11月30日 ロシアの偉大な指揮者であるマリスヤンソンスが76歳で亡くなったと報じられた。
かのカラヤンにも師事し日本にも数多く訪れた。私は2001年から2004年の間米国ピッツバーグ市に住んでいたが、その時たった一度だけ彼の指揮するラフマニノフのシンフォニーを聴くことができた。マリスはその時ピッツバーグシンフォニーの首席指揮者を務めていたのだ。首席指揮者とはいえ、そう易々とステージに上がる訳ではなかったようだが、運良くその日のチケットが手に入った。とても寒い冬の夕暮れに家族4人連れ立って路線バスに乗り込んだ。バスストップからしばらくクリスマスのイルミネーションが輝く街並みを歩いた。

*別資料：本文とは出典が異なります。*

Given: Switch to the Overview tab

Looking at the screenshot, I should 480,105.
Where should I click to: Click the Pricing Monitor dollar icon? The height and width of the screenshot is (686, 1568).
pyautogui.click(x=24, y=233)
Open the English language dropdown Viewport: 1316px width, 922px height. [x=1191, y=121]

夕刻から降り出した雪がアスファルトの路面を濡らし,行き交う車のヘッドライトを映し出していた。ホールに到着すると、着飾った多くの観客が開演を待っていた。そしていよいよ開演。演題はシンフォニー2番ヴォカリーズ、第一楽章、第二楽章が終わり、第三楽章が始まった。有名な切なくメロディアスな旋律が始まった。その時、急に自分の全身の皮膚に鳥肌が立つのがわかった。決して感情的すぎず、しかしながら機械的でもなく心の奥底を揺さぶる演奏に、自分の心と身体が勝手に呼応した。音楽とはこれほど人の心に入り込むことが出来る芸術であったとは。自身の経験の浅はかさを恥じ、そして音楽の深みに感じ入った一瞬。

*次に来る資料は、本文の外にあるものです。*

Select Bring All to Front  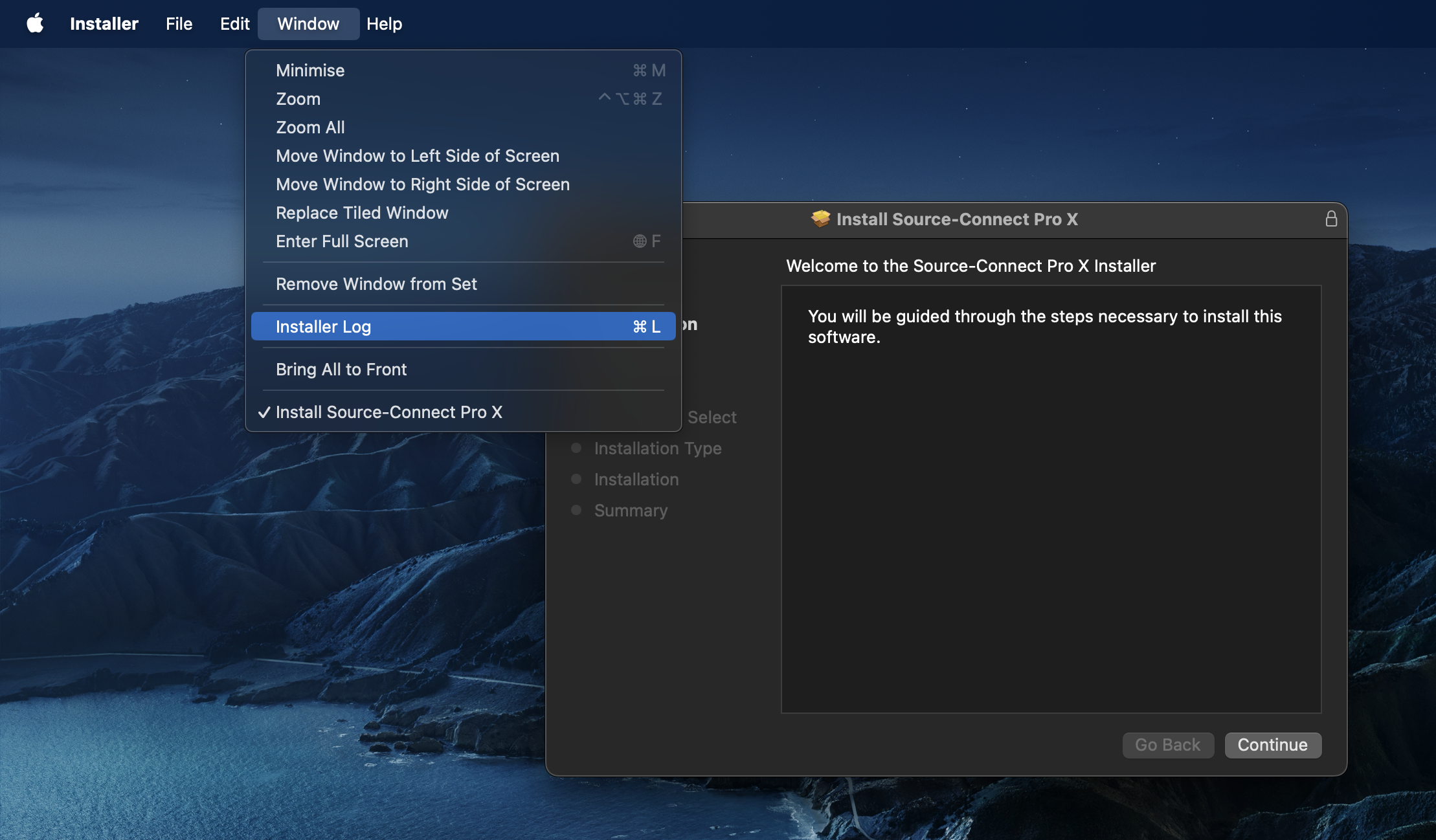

冬になり、クリスマスソングが街に流れる季節になると、決まってあの一瞬が蘇る。
あの時小学生だった子供たちはもうとっくに成人した。もちろんあの時を覚えてはいまい。それでもこれからこのような感動に幾たびも出会うのだろう。そうして人生を深めて行くはずだ。
あっという間に20年近くの月日が流れたのだな、と夏目漱石の夢一夜に出てくるセリフを気取ってみる。人生は決して長くはないが、生きるに価値のある道のりだ。